• _Prompt_: Repeat the data exactly. Pictures are not part of the copy.

• _Task material_:
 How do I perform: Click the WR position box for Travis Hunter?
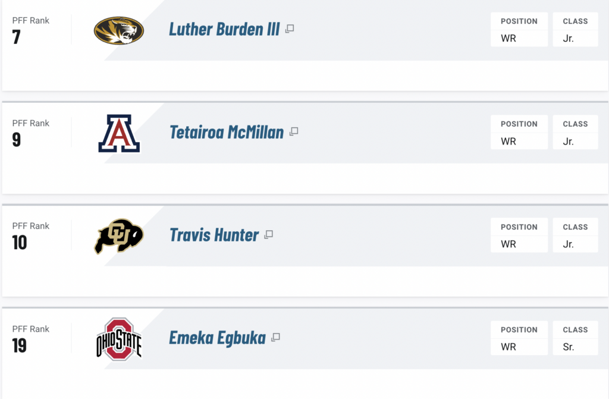519,235
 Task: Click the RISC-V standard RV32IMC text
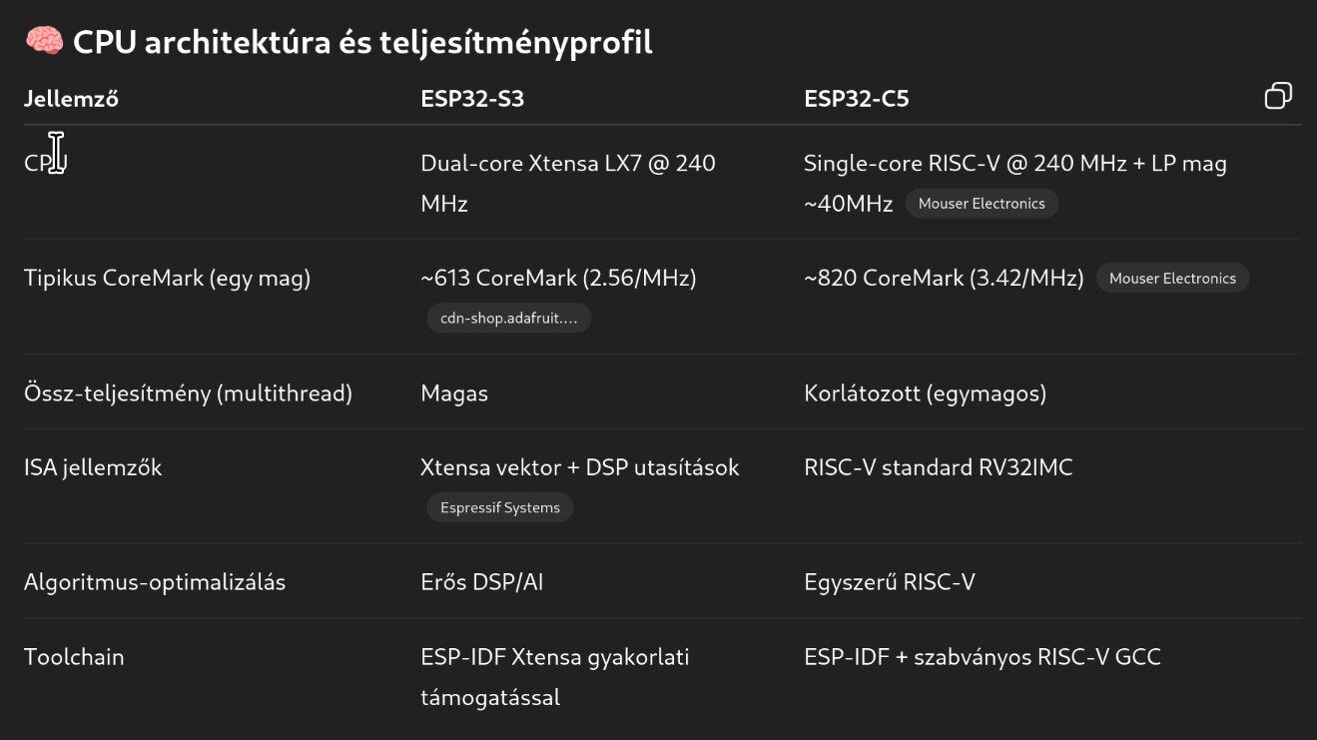click(938, 467)
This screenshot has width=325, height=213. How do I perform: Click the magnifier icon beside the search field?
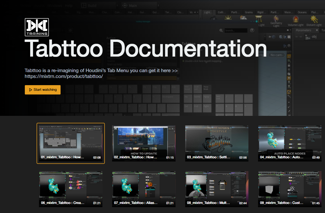[x=221, y=30]
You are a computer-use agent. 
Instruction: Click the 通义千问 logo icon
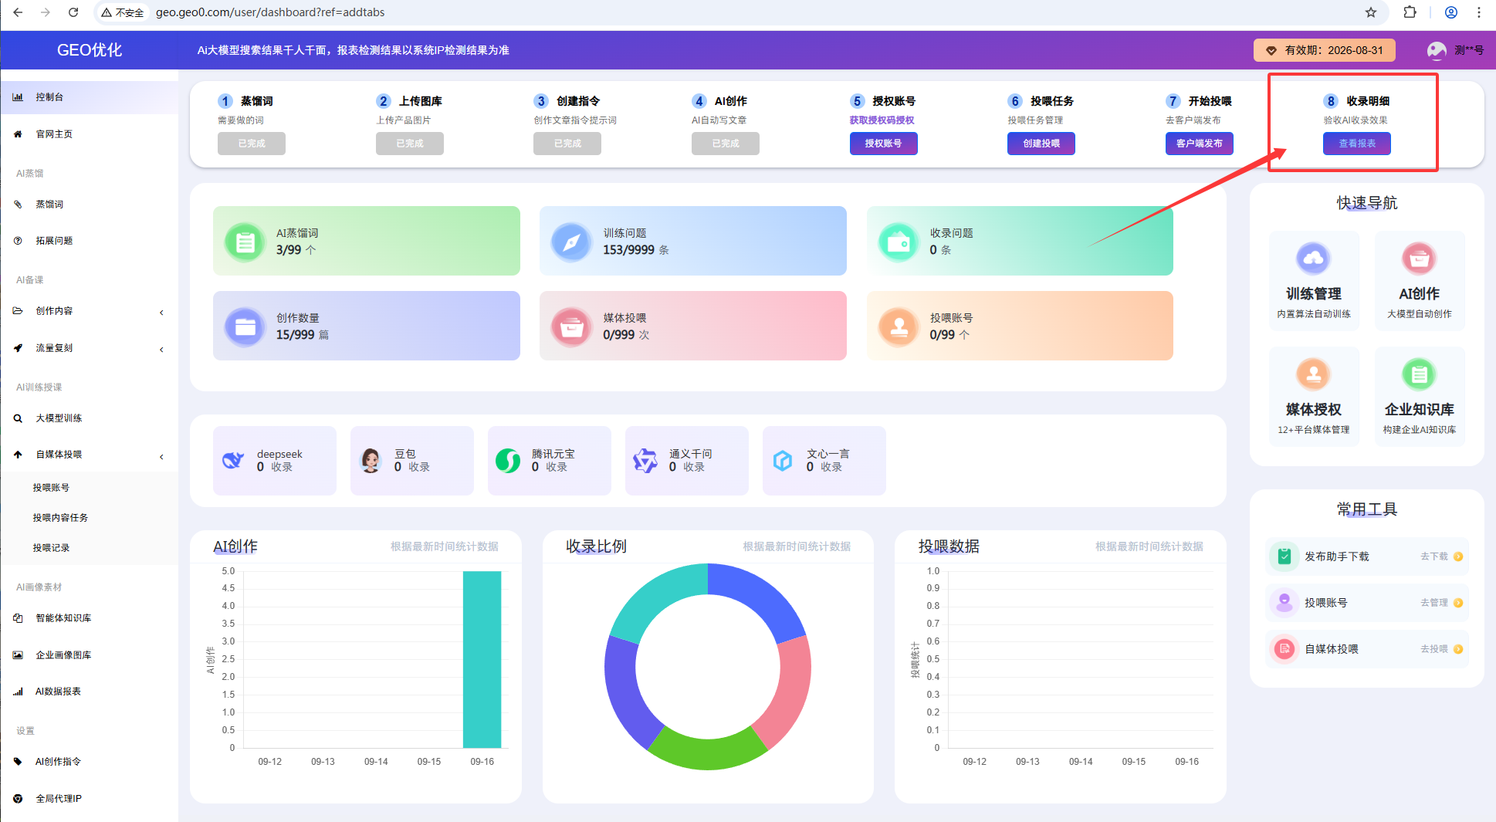(x=645, y=461)
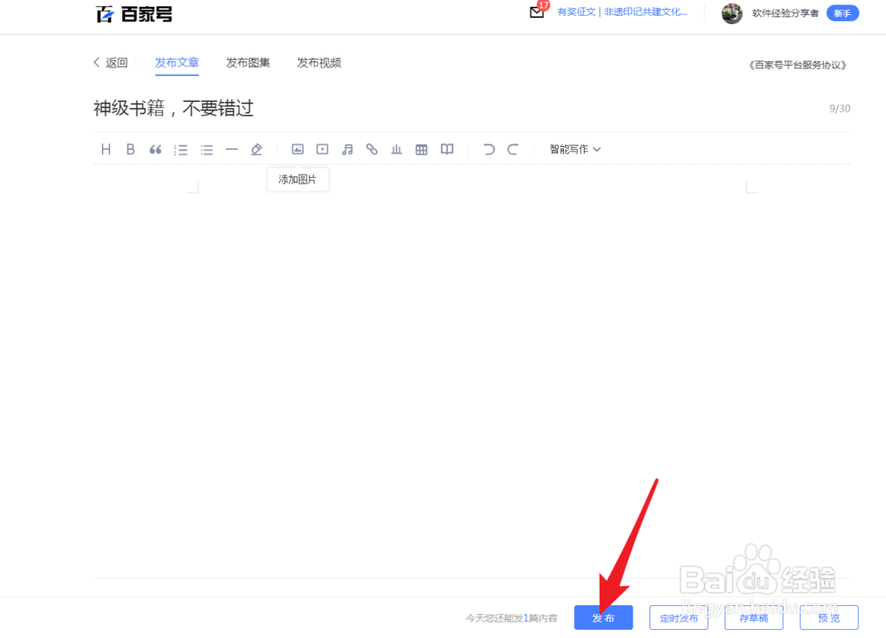Insert a video using the video icon

pyautogui.click(x=322, y=149)
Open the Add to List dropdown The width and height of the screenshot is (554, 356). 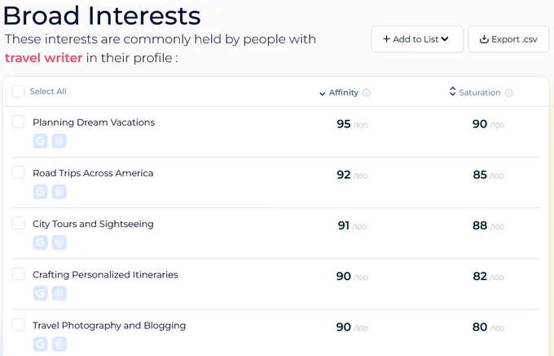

• _Expected answer_:
 How do I perform: Click the WR position box for Travis Hunter?
519,235
 Task: Click the RISC-V standard RV32IMC text
click(938, 467)
This screenshot has width=325, height=213. How do I perform: Click the magnifier icon beside the search field?
[x=221, y=30]
You are a computer-use agent. 
Instruction: Click the 通义千问 logo icon
(x=645, y=461)
Insert a video using the video icon

pyautogui.click(x=322, y=149)
Open the Add to List dropdown The width and height of the screenshot is (554, 356). 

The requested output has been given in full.